=== AIM OF THE TASK ===
Except for images, print the whole listing verbatim.

════

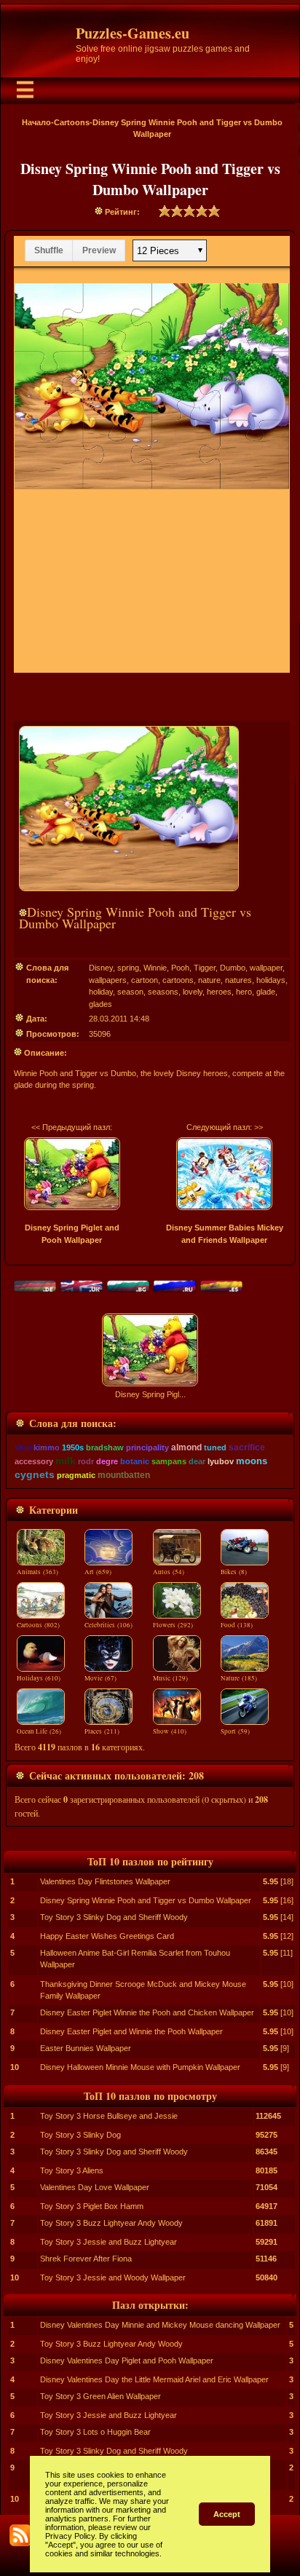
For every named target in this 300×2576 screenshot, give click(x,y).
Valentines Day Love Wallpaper (94, 2187)
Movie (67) (100, 1678)
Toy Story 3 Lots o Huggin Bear (95, 2431)
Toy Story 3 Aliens (71, 2170)
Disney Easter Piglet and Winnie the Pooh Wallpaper (131, 2031)
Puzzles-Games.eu (132, 33)
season (130, 991)
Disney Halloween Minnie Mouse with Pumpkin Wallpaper (140, 2067)
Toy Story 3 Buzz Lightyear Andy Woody (111, 2223)
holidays (270, 980)
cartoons (178, 980)
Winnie (155, 967)
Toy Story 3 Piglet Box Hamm (91, 2206)
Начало (36, 122)
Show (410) (169, 1731)
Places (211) (101, 1731)
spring (128, 967)
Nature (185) (239, 1678)
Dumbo (232, 967)
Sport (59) (235, 1731)
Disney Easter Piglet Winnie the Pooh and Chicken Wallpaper (147, 2012)
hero (244, 991)
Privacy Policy (70, 2536)
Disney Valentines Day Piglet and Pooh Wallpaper (126, 2360)
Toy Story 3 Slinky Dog (80, 2134)
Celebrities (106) (108, 1625)
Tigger (205, 967)
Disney (101, 967)
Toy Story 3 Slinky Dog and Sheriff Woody (114, 1917)
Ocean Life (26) (39, 1731)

════

=== ANSWER TO THIS TASK ===
For every named target in this 300×2576 screenshot, give click(x,y).
Valentines Day Love Wallpaper (94, 2187)
Movie (67) (100, 1678)
Toy Story 3 Lots o Huggin Bear (95, 2431)
Toy Story 3 Aliens (71, 2170)
Disney Easter Piglet and Winnie the Pooh Wallpaper (131, 2031)
Puzzles-Games.eu (132, 33)
season (130, 991)
Disney Halloween Minnie Mouse with Pumpkin Wallpaper (140, 2067)
Toy Story 3 Buzz Lightyear Andy Woody (111, 2223)
holidays (270, 980)
cartoons (178, 980)
Winnie (155, 967)
Toy Story 3 Piglet Box Hamm (91, 2206)
Начало (36, 122)
Show (410) (169, 1731)
Places (211) (101, 1731)
spring (128, 967)
Nature (185) (239, 1678)
Dumbo (232, 967)
Sport (59) (235, 1731)
Disney Easter Piglet Winnie the Pooh and Chicken Wallpaper (147, 2012)
hero (244, 991)
Privacy Policy (70, 2536)
Disney Valentines Day Piglet and Pooh Wallpaper (126, 2360)
Toy Story 3 Slinky Dog (80, 2134)
Celebrities (106) (108, 1625)
Tigger (205, 967)
Disney (101, 967)
Toy Story 3 Slinky Dog and Sheriff Woody (114, 1917)
Ocean Life (26) (39, 1731)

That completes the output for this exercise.